As I have mentioned before in previous stories, I pull for the Tar Heel basketball team, but also cheer for Indiana in basketball, as well as a smorgasbord of other roundball teams, including my alma maters of Georgia and UTC, and the Tennessee women.

I visited Chapel Hill for the first time in 2012 in the summer, and then started going to a basketball game in 2015 while still living in Knoxville — when the drive was nearly two hours shorter than from Chattanooga. 

The reasons for continuing to go in 2019 have been that the pretty school is in a nice small town similar to my beloved Athens, and I get to experience the excitement of a road trip and watch some usually good basketball.

I also enjoy walking the campus and observing the students.
Most all seem to have an enthusiastic zip to their step and appear to be serious and well-rounded students.

And almost ironically, each time I have visited Chapel Hill, I have found something with a Chattanooga connection to write about, which in ways keeps the long trip from becoming stale or seeming so repetitive. 

In recent years, I visited the University Baptist Church by campus designed by noted Chattanooga architect R.H. Hunt, looked in the Lyndhurst Foundation files at the UNC library and found formerly private letters about alma mater Baylor School’s early integration days, and found out more about Girls Preparatory School’s former May queen Grace Moore’s tragic fatal car accident outside Chapel Hill in 1960.

This time, I had seen where UNC alumnus Walter Hussman Jr., whose publishing company owns the Chattanooga Times Free Press, and his family had recently donated $25 million to the UNC journalism school. So with a simple email that was kindly returned, I received a first-class tour from a couple of students, and met some officials.

I did that on the Friday after touring the Biltmore home the night before.

Since my wife, Laura, is not much of a basketball fan and could not go, I left home on Thursday, Nov. 14, and drove nearly four hours to Lake Junaluska, N.C., near Asheville. This is where my wife and I attend the United Methodist Church’s Holston Annual Conference every summer and have been a few other times, so I felt comfortable staying there rather than a motel along the stretch. It did mean I would have to backtrack about 20 minutes that night, however.

When I arrived at Lake Junaluska, hardly anyone seemed to be there, but I understood maybe a conference had just ended. Somewhat surprisingly, I did not get a room in the Terrace Inn with a view of the nice lake, but was assigned to one of only about two rooms on my floor that had an uninspiring view of the back parking lot and grassy area and a nearby vacation-style home.

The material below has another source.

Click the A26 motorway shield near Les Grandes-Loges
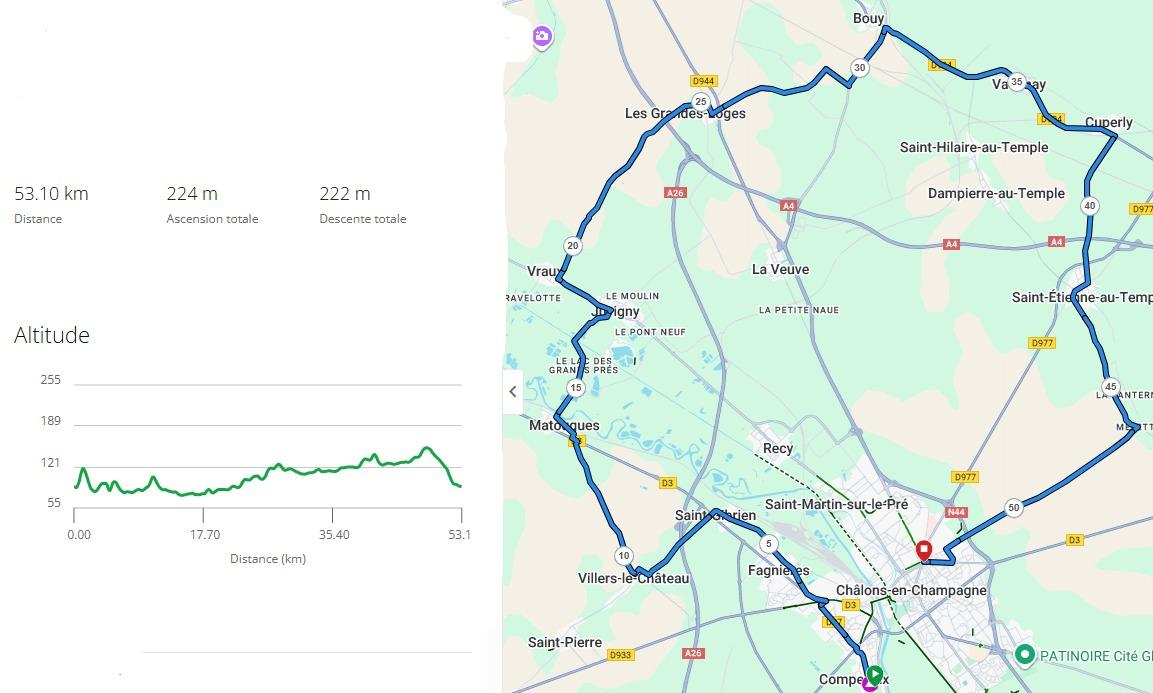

I would normally have gone downstairs and asked for a room with a view of the lake, but I knew I was going to head to Biltmore within 30 minutes and then leave the next day about breakfast time, so I did not bother.

I did briefly walk around along the pretty lake, auditorium and chapel before dark. I was thinking that it felt different not seeing familiar faces like I do during the Annual Conference, although I did see a plate from Baylor School on the front of a car. 

No one came out and got in that car while I was there, but I soon headed off to Biltmore for my 6:45 p.m. candlelight tour visit. I had envisioned eating at one of the neat restaurants in nearby Waynesville that Laura and I had frequented. But I realized I did not have a lot of time, so I stopped at a Dairy Queen on the way and enjoyed some delicious chicken strips and fries. A chef’s dining tour this was not shaping up to be!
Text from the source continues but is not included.